The 'pyomo solve' subcommand optimizes a Pyomo model.  The --solver option
is required because the specific steps executed are solver dependent.
The standard steps executed by this subcommand are:

  - Apply pre-solve operations (e.g. import Python packages)
  - Create the model
  - Apply model transformations
  - Perform optimization
  - Apply post-solve operations (e.g. save optimal solutions)

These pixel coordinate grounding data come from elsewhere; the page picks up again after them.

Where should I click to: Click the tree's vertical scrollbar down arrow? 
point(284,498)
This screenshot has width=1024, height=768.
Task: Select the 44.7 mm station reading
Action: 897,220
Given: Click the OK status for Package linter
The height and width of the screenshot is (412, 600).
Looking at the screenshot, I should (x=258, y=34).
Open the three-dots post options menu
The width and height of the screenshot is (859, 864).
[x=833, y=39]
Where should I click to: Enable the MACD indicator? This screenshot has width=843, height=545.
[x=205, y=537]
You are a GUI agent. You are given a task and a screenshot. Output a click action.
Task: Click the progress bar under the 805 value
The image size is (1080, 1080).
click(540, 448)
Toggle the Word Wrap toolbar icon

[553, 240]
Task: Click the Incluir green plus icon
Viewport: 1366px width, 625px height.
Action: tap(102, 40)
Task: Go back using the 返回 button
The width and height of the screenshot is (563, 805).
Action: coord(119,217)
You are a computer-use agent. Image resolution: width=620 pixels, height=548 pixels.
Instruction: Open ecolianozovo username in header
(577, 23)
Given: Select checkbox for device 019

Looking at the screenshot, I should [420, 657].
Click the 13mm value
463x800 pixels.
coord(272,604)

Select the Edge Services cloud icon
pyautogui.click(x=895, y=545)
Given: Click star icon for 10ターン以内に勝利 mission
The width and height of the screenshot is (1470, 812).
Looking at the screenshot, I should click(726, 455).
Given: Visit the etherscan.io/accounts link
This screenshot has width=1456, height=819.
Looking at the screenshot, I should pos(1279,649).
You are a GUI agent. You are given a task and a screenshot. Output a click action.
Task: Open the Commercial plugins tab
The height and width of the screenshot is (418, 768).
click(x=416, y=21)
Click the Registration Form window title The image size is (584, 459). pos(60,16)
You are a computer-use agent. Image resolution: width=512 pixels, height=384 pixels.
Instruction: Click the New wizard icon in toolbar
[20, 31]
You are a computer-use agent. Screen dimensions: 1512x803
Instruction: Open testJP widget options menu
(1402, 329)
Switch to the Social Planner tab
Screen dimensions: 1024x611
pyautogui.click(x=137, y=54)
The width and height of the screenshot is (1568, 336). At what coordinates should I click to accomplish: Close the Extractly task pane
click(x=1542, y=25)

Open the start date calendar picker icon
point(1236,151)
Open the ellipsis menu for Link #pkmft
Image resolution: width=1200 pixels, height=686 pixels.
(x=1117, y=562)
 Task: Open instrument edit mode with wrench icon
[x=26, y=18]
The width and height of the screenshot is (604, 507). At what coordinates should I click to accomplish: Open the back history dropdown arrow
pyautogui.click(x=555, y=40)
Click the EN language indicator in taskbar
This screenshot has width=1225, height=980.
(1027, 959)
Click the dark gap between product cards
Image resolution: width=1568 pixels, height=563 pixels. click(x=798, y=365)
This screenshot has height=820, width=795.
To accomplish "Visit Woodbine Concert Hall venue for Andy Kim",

This subcommand can be executed with or without a configuration file.
The command-line options can be used to perform simple optimization steps.
For example:

  pyomo solve --solver=glpk model.py model.dat

This uses the 'glpk' solver to optimize the model define in 'model.py'
using the Pyomo data file 'pyomo.dat'.  Solver-specific command-line
options can be listed by specifying the '--solver' option and the '--help'
(or '-h') option:

  pyomo solve --solver=glpk --help

A yaml or json configuration file can also be used to specify
options used by the solver.  For example:

  pyomo solve --solver=glpk config.yaml

No other command-line options are required!  Further, the '--solver'
option can be omitted if the solver name is specified in the configuration
file.

Configuration options are also solver-specific; a template configuration
file can be generated with the '--generate-config-template' option:

  pyomo solve --solver=glpk --generate-config-template=template.yaml
  pyomo solve --solver=glpk --generate-config-template=template.json

Note that yaml template files contain comments that describe the
configuration options.  Also, configuration files will generally support
more configuration options than are available with command-line options.

For a concrete model, no data file is specified on the Pyomo command line.